_DESCRIPTION OF THE TASK_: Pull out each line of the data below that contains the string "will".
[Start of RECORDS PROVIDED]
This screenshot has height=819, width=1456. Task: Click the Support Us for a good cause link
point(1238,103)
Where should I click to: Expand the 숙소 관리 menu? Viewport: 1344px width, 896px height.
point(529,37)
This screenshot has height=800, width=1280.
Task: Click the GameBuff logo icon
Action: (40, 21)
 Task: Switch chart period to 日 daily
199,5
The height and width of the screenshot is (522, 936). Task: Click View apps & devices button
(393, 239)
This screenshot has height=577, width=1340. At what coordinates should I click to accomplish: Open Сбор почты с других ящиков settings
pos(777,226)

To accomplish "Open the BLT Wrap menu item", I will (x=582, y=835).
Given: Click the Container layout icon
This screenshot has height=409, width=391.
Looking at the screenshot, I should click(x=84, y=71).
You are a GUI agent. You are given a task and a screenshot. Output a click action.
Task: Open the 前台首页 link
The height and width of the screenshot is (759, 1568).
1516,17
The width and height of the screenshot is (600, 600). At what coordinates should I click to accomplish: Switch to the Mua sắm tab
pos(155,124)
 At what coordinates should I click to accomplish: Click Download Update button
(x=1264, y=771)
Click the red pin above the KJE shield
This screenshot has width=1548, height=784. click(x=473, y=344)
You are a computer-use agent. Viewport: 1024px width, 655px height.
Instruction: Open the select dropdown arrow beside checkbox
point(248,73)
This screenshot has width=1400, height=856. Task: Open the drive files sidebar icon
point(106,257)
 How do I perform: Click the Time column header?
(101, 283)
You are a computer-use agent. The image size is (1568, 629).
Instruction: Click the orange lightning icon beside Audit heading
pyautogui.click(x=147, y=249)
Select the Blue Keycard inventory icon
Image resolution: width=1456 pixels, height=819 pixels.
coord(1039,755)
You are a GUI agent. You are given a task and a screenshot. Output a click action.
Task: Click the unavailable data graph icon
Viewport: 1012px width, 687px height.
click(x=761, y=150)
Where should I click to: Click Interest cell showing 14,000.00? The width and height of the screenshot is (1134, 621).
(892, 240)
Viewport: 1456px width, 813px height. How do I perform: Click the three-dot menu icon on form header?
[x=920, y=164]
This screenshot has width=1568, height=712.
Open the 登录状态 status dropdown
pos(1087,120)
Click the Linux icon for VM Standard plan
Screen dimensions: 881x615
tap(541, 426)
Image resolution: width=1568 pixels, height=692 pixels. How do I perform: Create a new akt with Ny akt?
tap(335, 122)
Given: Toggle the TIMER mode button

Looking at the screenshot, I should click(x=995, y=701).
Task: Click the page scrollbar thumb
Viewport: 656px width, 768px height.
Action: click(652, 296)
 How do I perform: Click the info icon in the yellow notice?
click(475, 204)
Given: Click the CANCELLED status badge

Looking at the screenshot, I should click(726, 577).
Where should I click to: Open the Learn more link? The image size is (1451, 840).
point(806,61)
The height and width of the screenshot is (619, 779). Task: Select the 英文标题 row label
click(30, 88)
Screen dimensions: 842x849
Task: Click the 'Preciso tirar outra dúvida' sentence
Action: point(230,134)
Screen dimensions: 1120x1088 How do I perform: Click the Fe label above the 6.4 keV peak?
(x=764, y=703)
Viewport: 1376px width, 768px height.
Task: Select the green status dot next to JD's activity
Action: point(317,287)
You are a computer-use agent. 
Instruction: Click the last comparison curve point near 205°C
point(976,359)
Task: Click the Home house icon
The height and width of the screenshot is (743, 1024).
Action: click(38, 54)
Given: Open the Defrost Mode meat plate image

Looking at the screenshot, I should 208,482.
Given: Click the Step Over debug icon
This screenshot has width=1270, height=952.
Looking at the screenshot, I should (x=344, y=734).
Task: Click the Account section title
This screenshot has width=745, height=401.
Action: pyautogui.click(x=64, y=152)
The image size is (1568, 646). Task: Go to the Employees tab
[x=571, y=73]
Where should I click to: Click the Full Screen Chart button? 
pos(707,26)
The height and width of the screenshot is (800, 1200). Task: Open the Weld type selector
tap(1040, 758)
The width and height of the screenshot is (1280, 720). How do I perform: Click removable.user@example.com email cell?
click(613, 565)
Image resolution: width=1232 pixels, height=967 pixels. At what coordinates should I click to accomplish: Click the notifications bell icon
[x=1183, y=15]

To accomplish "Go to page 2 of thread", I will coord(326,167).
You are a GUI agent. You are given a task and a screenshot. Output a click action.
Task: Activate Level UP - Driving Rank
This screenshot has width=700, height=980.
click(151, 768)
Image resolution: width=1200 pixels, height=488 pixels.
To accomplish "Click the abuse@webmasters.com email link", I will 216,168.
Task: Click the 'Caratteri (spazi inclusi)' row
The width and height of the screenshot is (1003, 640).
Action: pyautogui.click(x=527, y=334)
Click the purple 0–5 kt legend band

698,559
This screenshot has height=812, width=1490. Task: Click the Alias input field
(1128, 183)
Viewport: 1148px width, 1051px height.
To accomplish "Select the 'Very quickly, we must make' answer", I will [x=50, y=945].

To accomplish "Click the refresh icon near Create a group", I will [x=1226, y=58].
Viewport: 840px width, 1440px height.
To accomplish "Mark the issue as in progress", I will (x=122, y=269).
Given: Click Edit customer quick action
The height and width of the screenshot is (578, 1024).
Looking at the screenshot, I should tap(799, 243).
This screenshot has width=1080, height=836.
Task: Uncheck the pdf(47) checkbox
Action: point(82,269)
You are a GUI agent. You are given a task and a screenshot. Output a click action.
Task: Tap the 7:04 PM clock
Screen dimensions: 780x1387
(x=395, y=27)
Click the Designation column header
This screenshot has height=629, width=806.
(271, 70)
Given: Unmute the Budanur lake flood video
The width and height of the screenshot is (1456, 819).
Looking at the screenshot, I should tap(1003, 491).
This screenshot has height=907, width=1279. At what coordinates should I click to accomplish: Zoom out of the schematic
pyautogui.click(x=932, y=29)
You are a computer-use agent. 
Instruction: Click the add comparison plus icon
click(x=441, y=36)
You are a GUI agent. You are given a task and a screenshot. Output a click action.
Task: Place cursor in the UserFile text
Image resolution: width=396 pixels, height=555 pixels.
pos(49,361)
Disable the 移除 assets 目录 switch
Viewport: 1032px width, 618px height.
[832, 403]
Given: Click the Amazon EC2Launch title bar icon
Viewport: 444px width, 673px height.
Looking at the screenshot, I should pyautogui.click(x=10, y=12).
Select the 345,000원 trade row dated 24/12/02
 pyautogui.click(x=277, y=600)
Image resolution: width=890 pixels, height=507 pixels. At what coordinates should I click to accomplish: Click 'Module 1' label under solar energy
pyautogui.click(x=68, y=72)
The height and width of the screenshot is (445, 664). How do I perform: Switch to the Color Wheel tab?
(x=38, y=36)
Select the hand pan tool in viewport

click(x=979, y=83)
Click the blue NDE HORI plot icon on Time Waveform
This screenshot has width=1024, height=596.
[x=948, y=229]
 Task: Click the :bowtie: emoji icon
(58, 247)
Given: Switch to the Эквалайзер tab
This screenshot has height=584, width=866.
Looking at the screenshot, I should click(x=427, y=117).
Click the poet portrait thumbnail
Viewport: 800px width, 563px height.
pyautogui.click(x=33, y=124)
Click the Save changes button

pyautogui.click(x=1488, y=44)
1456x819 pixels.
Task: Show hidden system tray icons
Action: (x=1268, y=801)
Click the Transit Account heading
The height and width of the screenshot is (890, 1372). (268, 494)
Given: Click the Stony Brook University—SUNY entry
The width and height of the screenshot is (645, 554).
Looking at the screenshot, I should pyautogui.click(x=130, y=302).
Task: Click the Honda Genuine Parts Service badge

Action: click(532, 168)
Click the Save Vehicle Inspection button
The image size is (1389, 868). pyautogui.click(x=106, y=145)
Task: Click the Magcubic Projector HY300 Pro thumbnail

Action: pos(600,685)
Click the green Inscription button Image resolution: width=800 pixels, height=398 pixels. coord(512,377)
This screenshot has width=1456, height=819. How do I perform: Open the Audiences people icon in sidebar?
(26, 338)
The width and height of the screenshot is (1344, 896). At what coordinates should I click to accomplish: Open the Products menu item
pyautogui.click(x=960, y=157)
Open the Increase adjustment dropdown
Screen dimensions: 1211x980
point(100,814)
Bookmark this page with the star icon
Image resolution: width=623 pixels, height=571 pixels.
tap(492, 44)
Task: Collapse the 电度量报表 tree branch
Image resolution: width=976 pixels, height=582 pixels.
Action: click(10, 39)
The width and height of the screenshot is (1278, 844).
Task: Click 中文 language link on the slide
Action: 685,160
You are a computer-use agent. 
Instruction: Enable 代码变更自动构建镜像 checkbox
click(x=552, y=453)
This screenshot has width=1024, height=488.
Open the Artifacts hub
[End of RECORDS PROVIDED]
_ANSWER_:
To accomplish "Open the BLT Wrap menu item", I will (x=582, y=835).
To accomplish "Go to page 2 of thread", I will coord(326,167).
To accomplish "Click the abuse@webmasters.com email link", I will 216,168.
To accomplish "Select the 'Very quickly, we must make' answer", I will [x=50, y=945].
To accomplish "Click the refresh icon near Create a group", I will [x=1226, y=58].
To accomplish "Mark the issue as in progress", I will (x=122, y=269).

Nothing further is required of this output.